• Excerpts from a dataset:
---+---
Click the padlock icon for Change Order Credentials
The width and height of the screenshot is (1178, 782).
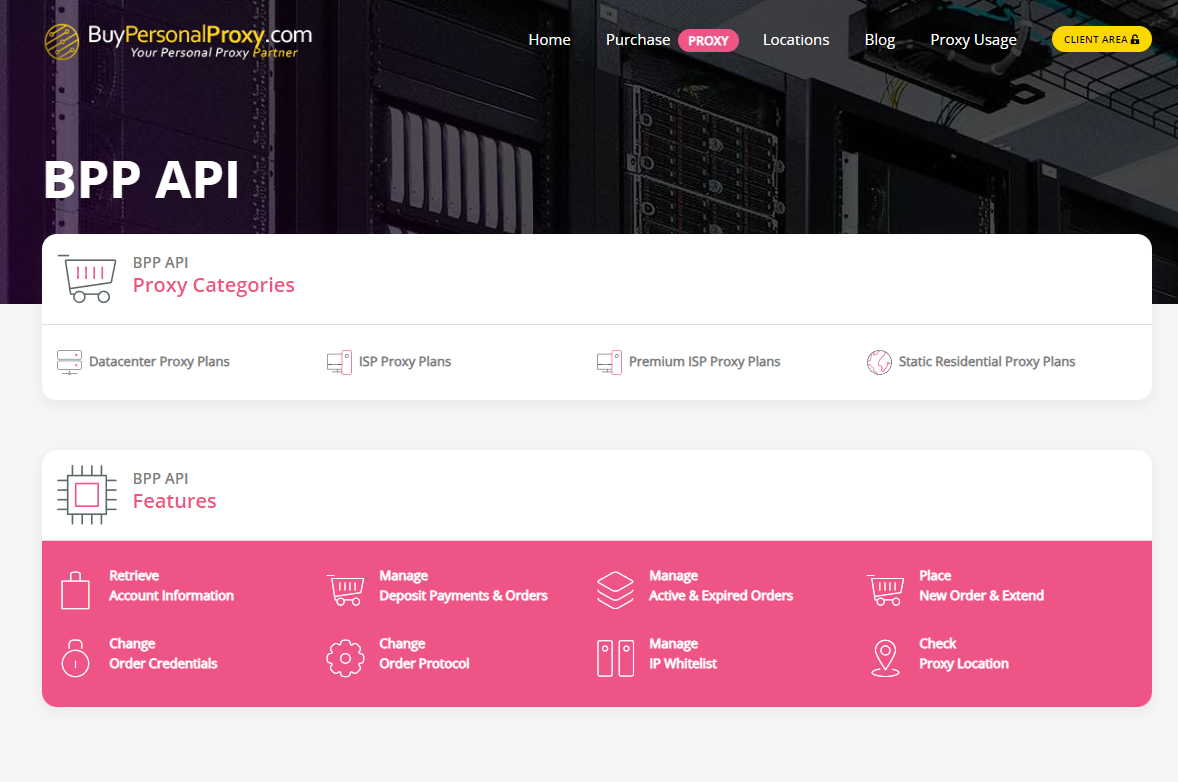pyautogui.click(x=75, y=658)

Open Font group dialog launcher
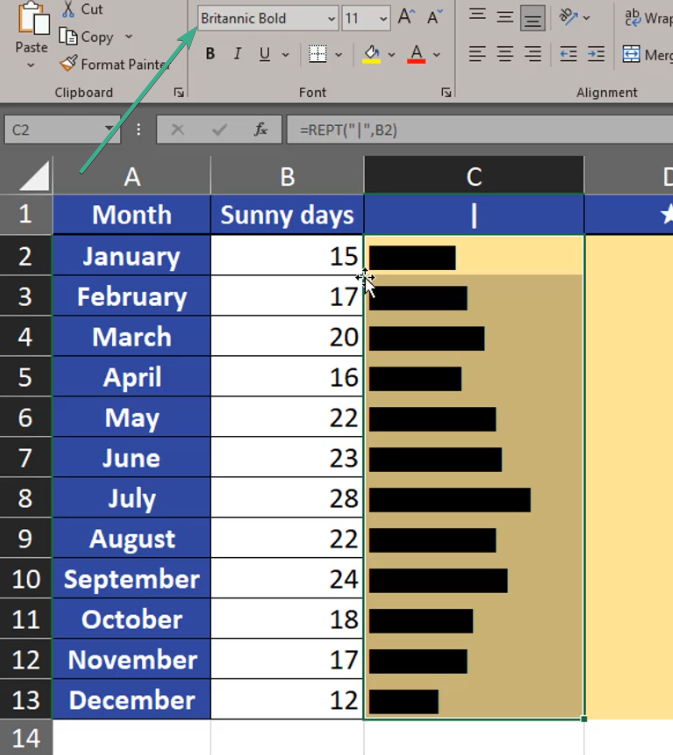(x=446, y=93)
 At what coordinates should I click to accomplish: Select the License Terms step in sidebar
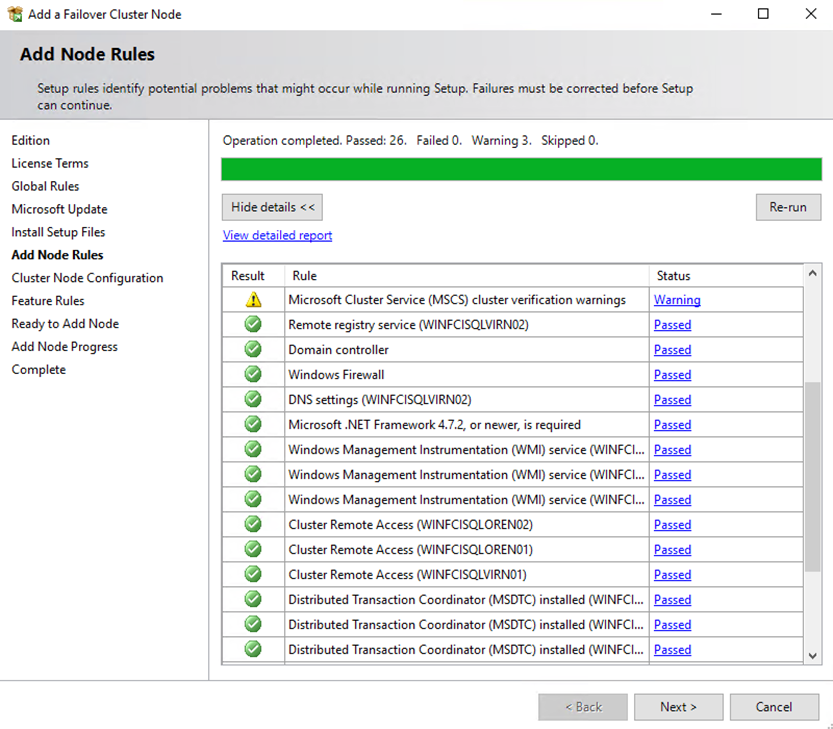[x=50, y=163]
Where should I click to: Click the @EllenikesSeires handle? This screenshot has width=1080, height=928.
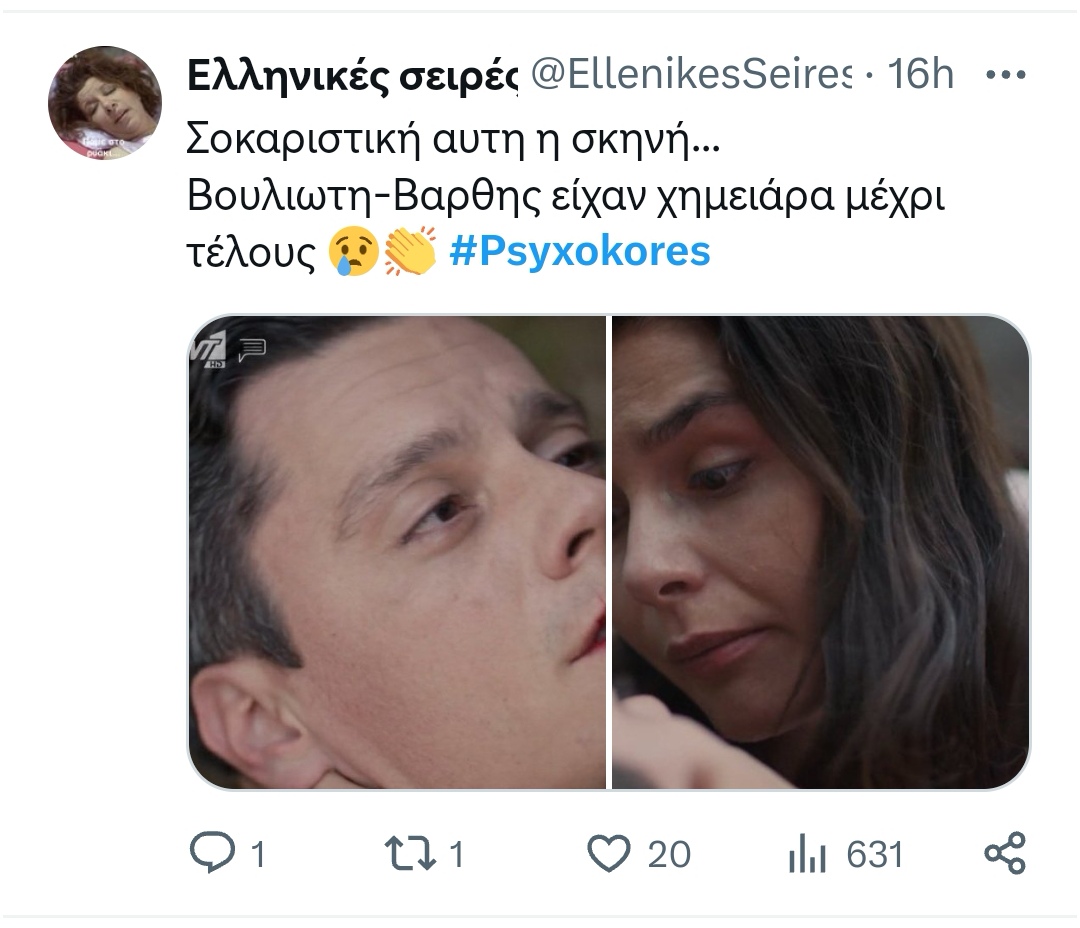coord(690,75)
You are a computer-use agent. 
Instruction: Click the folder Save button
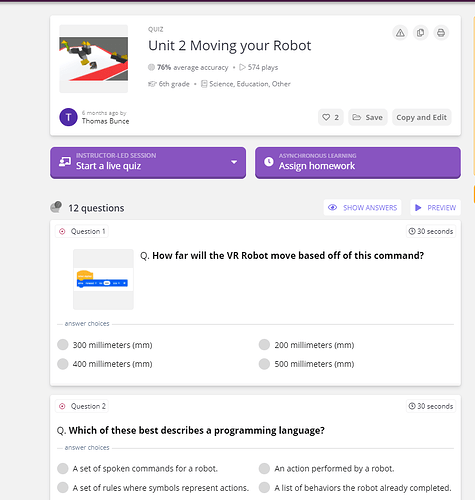tap(368, 117)
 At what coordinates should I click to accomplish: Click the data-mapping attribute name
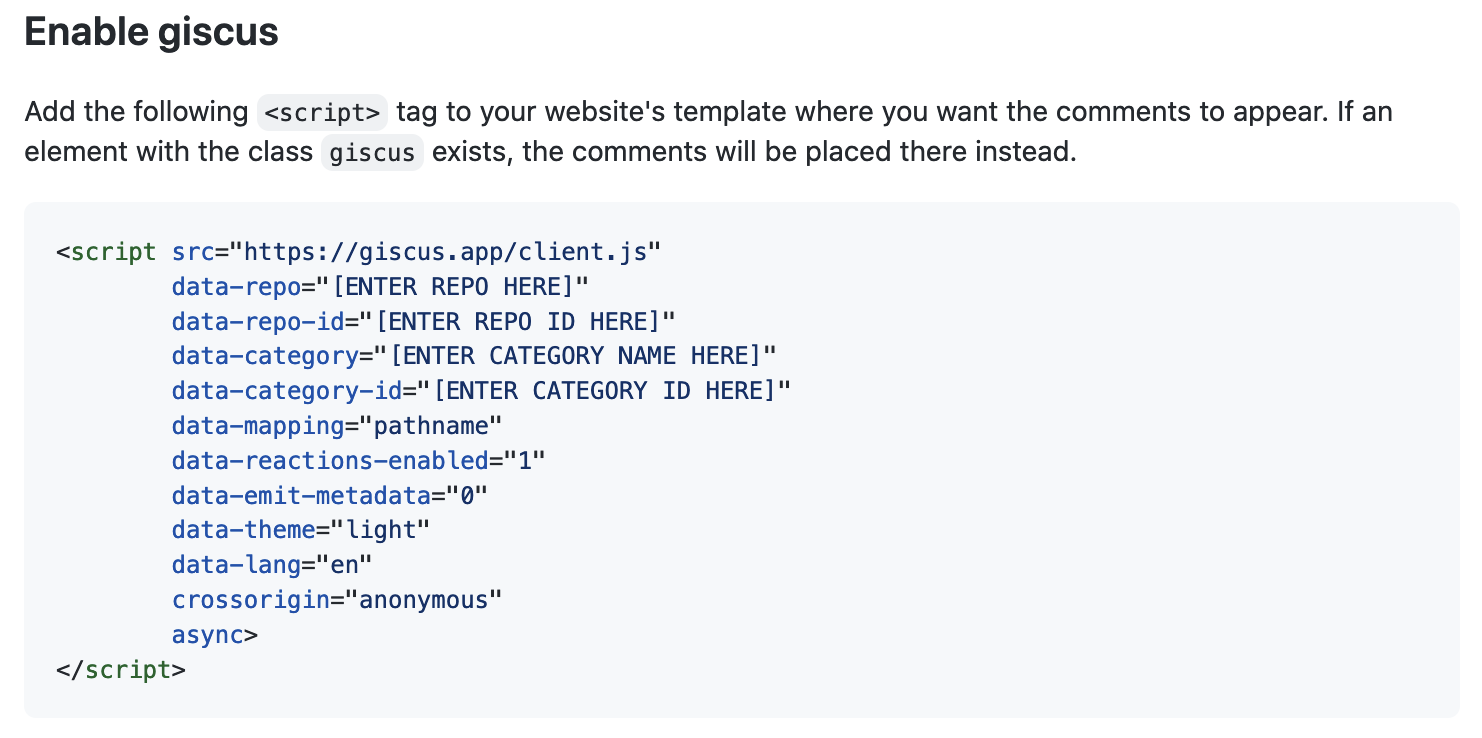tap(258, 426)
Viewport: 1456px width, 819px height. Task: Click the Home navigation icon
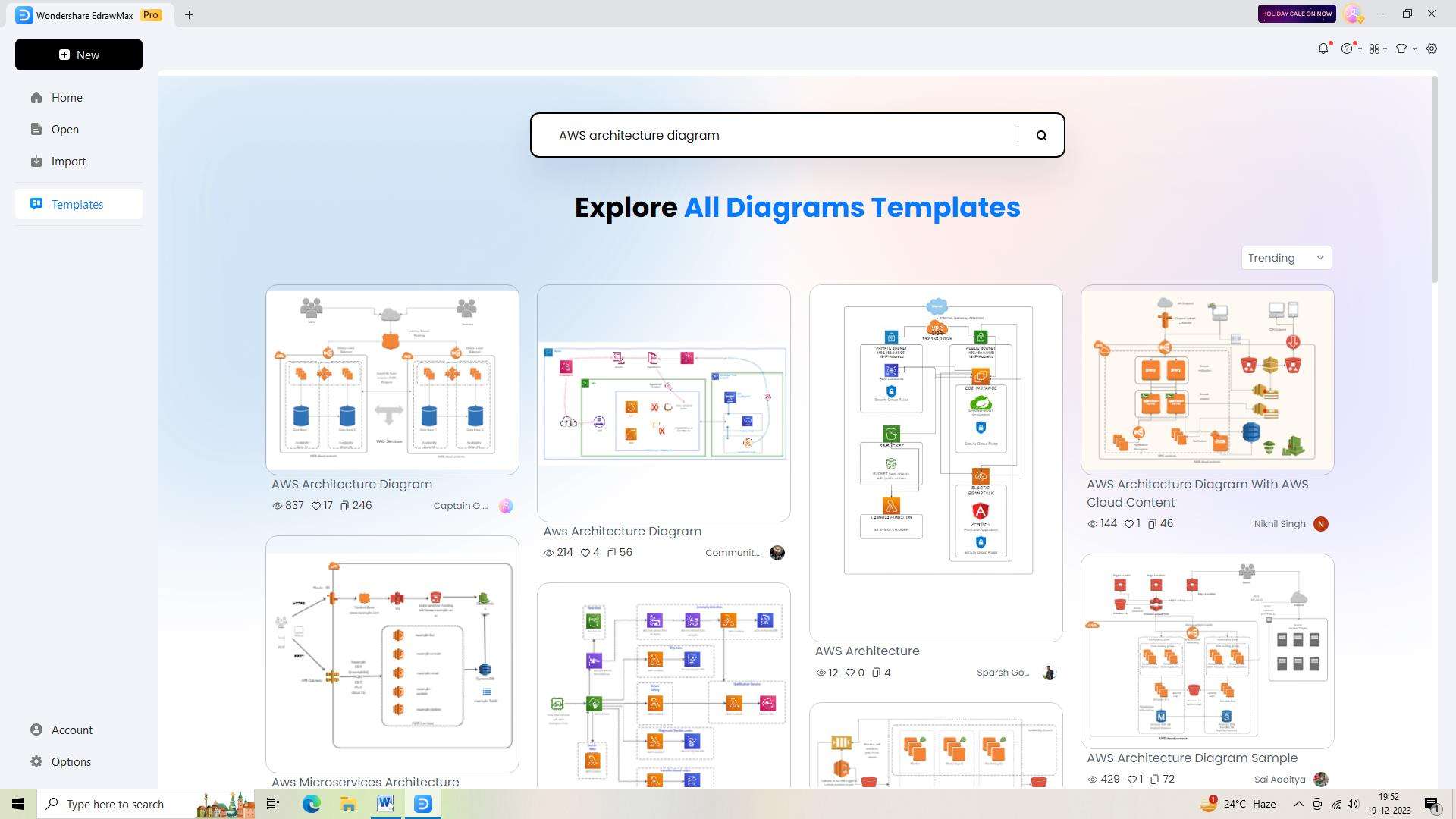(37, 97)
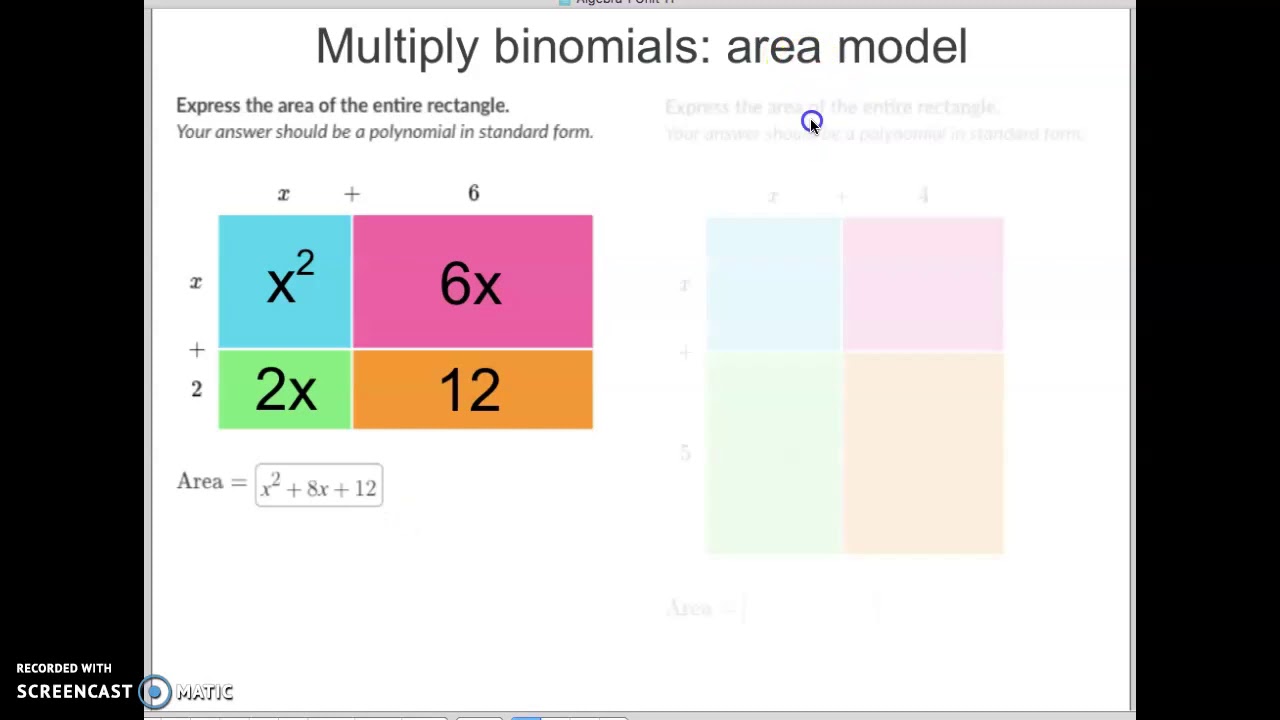Click the plus sign between x and 6
1280x720 pixels.
click(x=352, y=194)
---+---
• Assignment: Retype the data word for word and keep the pictures out of it.

• Exercise result:
Click the padlock icon for Change Order Credentials
The width and height of the screenshot is (1178, 782).
pyautogui.click(x=75, y=658)

Open Font group dialog launcher
(x=446, y=93)
 At what coordinates should I click to accomplish: Select the License Terms step in sidebar
[x=50, y=163]
Where should I click to: Click the @EllenikesSeires handle? This screenshot has width=1080, height=928.
coord(690,75)
You are a computer-use agent. 
Instruction: Click the folder Save button
tap(368, 117)
 At what coordinates should I click to accomplish: Click the data-mapping attribute name
tap(258, 426)
Viewport: 1456px width, 819px height. Task: Click the Home navigation icon
(37, 97)
Click the plus sign between x and 6
1280x720 pixels.
click(x=352, y=194)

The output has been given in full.